Now 77, Aaron is a businessman in Georgia. His 755 Restaurant Corp. (named after his career home runs) owns 20 Popeyes Louisiana Kitchens, five Church's Chicken restaurants and two Krispy Kreme Doughnuts shops. He previously owned five car dealerships near Atlanta (where he lives with his wife, Billye), but in 2007 sold all but one to concentrate on his food franchises.
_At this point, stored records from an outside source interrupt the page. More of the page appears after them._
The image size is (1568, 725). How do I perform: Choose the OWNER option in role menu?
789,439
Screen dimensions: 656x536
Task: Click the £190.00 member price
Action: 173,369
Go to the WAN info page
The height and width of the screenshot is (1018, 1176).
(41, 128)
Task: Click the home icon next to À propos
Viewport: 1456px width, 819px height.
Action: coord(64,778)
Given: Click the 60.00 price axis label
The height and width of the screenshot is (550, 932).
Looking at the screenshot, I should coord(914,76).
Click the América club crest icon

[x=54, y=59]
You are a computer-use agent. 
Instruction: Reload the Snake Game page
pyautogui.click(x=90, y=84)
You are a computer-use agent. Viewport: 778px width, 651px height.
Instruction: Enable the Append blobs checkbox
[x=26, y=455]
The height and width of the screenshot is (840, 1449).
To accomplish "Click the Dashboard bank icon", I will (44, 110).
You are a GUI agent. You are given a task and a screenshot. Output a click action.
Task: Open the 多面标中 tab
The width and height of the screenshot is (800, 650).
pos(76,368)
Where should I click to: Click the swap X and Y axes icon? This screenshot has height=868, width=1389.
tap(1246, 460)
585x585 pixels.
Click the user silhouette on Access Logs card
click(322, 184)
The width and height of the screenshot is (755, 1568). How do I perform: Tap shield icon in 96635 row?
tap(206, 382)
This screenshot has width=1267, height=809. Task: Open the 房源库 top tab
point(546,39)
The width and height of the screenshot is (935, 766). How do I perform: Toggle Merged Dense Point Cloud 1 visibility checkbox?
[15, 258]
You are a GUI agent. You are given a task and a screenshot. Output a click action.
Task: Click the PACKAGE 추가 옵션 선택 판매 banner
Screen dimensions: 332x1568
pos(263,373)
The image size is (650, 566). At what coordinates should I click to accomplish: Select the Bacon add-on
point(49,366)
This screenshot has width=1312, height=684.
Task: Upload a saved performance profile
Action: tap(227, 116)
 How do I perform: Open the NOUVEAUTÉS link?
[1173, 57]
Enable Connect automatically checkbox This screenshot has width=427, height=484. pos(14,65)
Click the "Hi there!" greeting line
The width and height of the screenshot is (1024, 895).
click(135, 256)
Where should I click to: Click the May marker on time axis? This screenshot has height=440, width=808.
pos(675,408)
Here are five more baseball veterans who found new careers that also are a big change of pace from major league baseball.
1. Curt Schilling
A six-time All-Star pitcher and World Series champ, Schilling has ventured into the world of online gaming. Before retiring from baseball in 2009, he started a Rhode Island-based video game company called 38 Studios (named after his uniform number) in 2006, according to USA Today. The company debuted its first role-playing game, Kingdoms of Amalur: Reckoning, at the 2010 Comic-Con in San Diego. The 44-year-old former Boston Red Sox player has been a lifelong video game fan, and his Reckoning is due for release this fall.
2. Tom Seaver
The Hall of Fame pitcher led the New York Mets to their first World Series championship in 1969 and finished his career with 311 wins and 3,640 strikeouts, earning him the nickname "Tom Terrific." Today, the 66-year-old Seaver runs a winery in Napa Valley with his wife, Nancy. "I remember my brother-in-law asking, 'What will you do when you're done?' And I said, 'I'll go back to California and grow grapes,'" he said in an interview in Departures Magazine. GTS Vineyards (for George Thomas Seaver, his given name) produces about 450 cases of Cabernet Sauvignon. Seaver says he walks the vineyard every day. "I love the hands-on, the learning part of it," he told the New York Post.
3. Carmen Fanzone
Fanzone played for the Boston Red Sox and Chicago Cubs from 1970 to 1974 primarily as a third baseman. During his baseball career, he also had another passion -- playing the trumpet. Fanzone once performed the national anthem on Wrigley Field before a game against the Los Angeles Dodgers. He also enjoyed moonlighting as a jazz musician in clubs around Chicago, according to Chicago Magazine. After retiring from baseball in 1974, Fanzone went on tour with Lou Rawls and recorded on jazz albums. Now 69, he still performs occasionally and works as a business representative for the Professional Musicians Union in Los Angeles.
4. Todd Zeile
Zeile is a former third baseman and first baseman who played for 11 major league teams during his career. Now 45 and the father of four children, Zeile is a movie producer and actor in his hometown of Los Angeles. Last year his Hollywood-based production company, Green Diamond Entertainment, released a film, I Am, which tells the story of 10 characters and their moral struggles in modern-day Los Angeles. According to ESPN, Zeile's interest in filmmaking started in 2000 after going behind the scenes of the NBC show Ed. "I was always looking for something to do once I was out of the game," he says. His previous credits include acting in the 2005 movie Dirty Deeds and appearing in two episodes of The King of Queens.
5. Turk Wendell
A former relief pitcher for the Chicago Cubs, Wendell was known as one of the most superstitious players in the major leagues. Nowadays, the 43-year-old runs a Colorado guest ranch, the Wykota Ranch, which he named after his children, Wyatt and Dakota, according to Chicago Magazine. On 210 acres of land in the Rocky Mountains, Wendell grows corn and alfalfa, breeds game birds like pheasant and quail and raises goats, chickens and turkeys. The ranch has a rifle range and offers guided hunting and fishing treks.